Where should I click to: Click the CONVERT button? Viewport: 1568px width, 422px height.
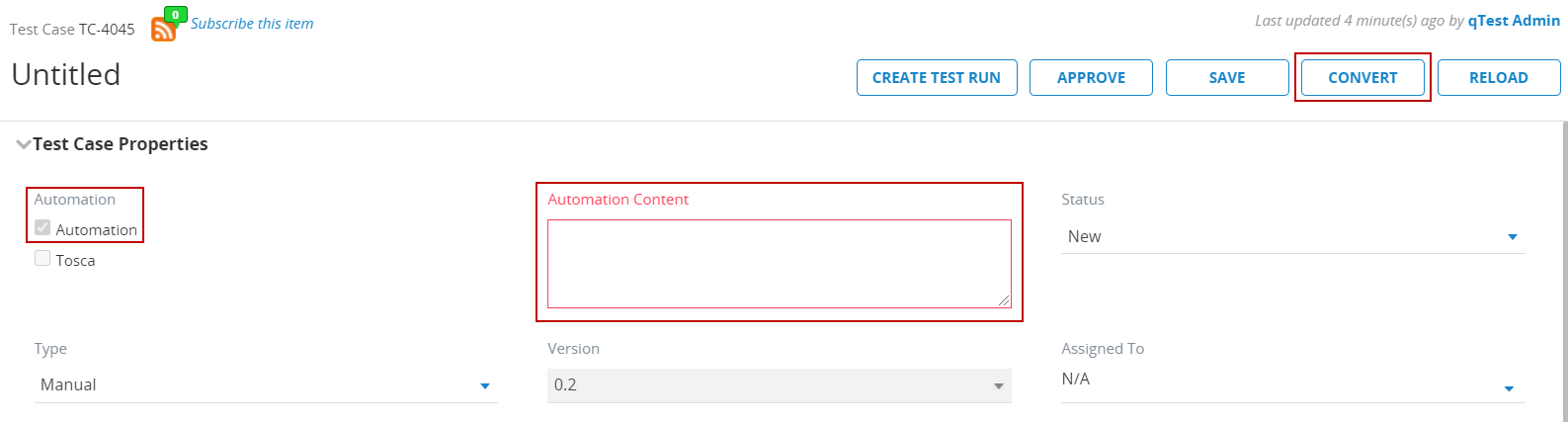pyautogui.click(x=1362, y=78)
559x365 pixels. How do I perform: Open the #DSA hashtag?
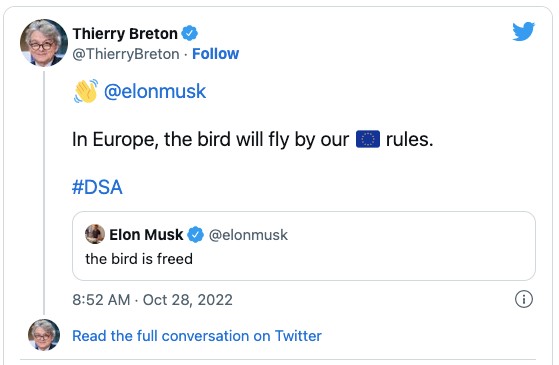(97, 187)
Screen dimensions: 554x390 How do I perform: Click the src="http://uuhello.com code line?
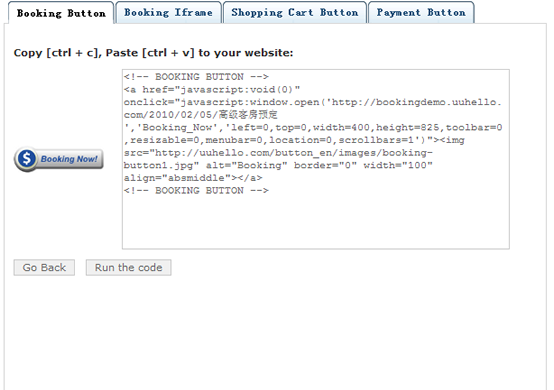pos(278,153)
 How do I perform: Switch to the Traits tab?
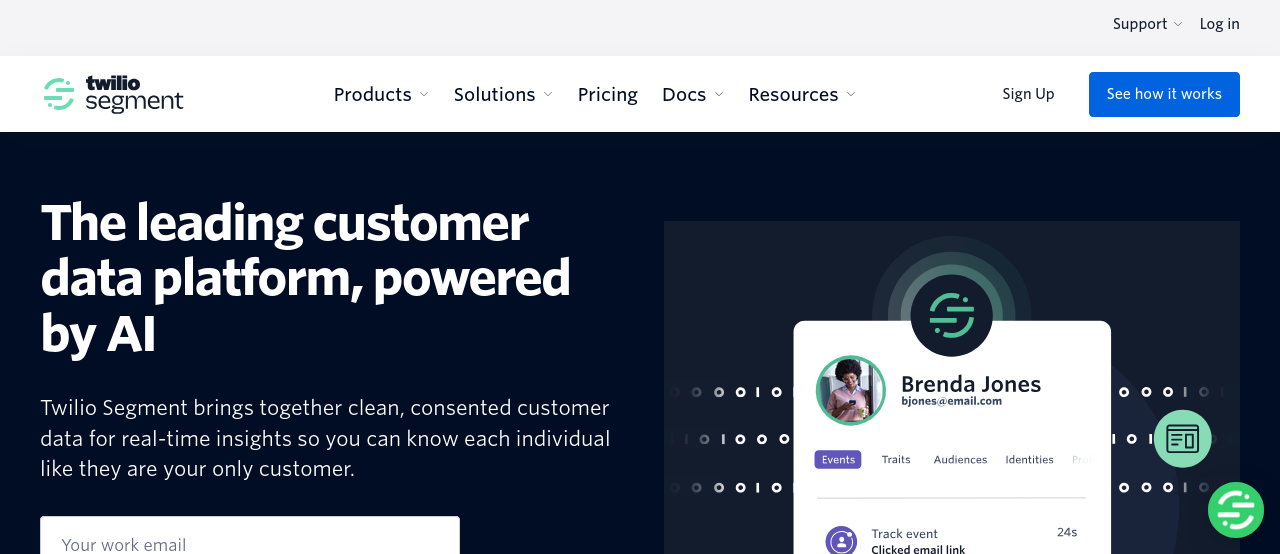click(896, 460)
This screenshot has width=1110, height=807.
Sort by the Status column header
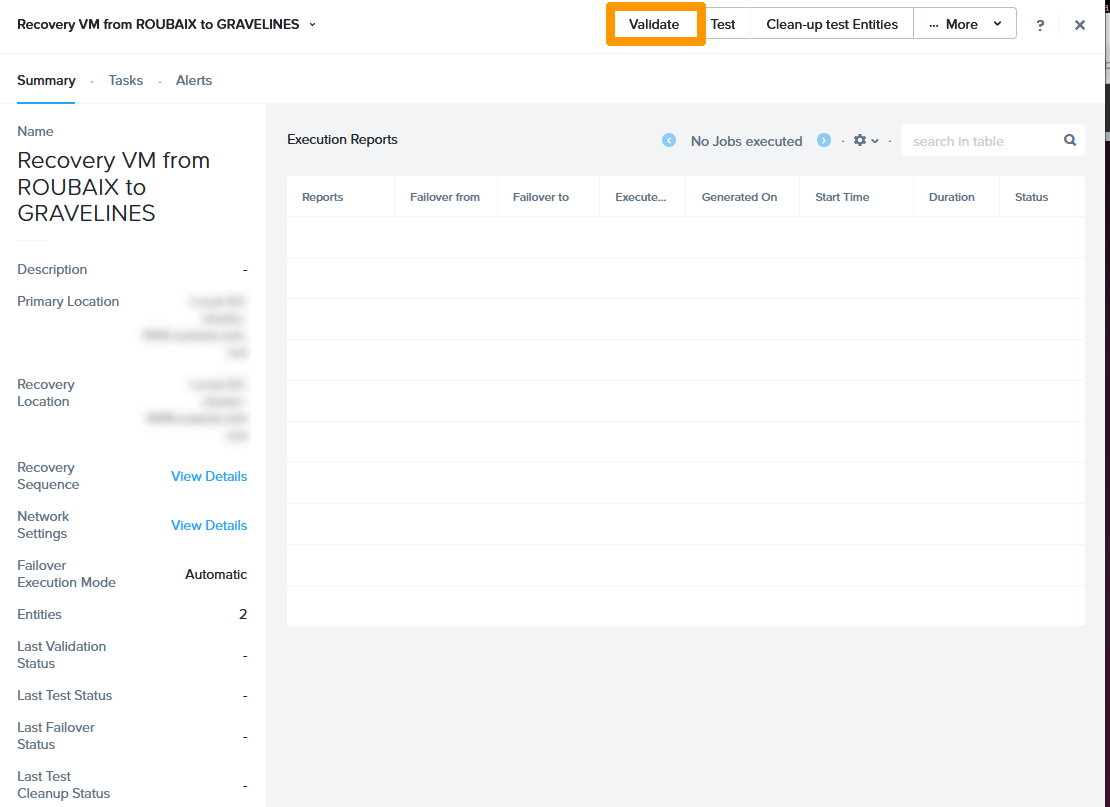point(1031,197)
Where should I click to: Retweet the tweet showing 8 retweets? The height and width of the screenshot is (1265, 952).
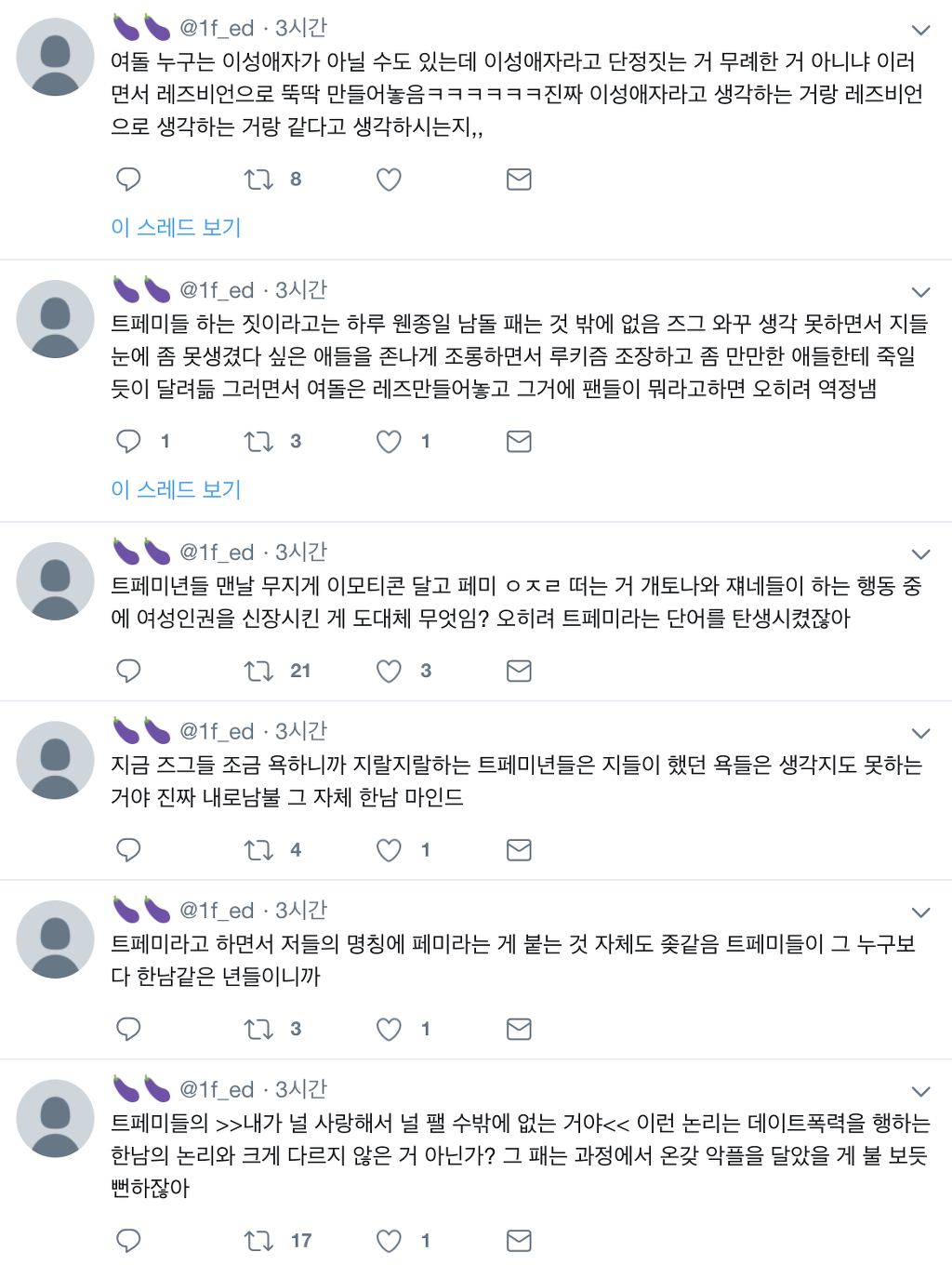(x=258, y=180)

TASK GOAL. No pictures belong in the copy. Repeat the entries exactly.

SOLVED EXERCISE.
Where should I click to: Click the CONVERT button? Viewport: 1568px width, 422px height.
pyautogui.click(x=1362, y=78)
559x365 pixels. How do I perform: Open the #DSA hashtag?
(97, 187)
Screen dimensions: 554x390 How do I perform: Click the src="http://uuhello.com code line?
pos(278,153)
 How do I perform: Switch to the Traits tab?
click(896, 460)
This screenshot has width=1110, height=807.
Sort by the Status column header
point(1031,197)
Where should I click to: Retweet the tweet showing 8 retweets? The height and width of the screenshot is (1265, 952).
(x=258, y=180)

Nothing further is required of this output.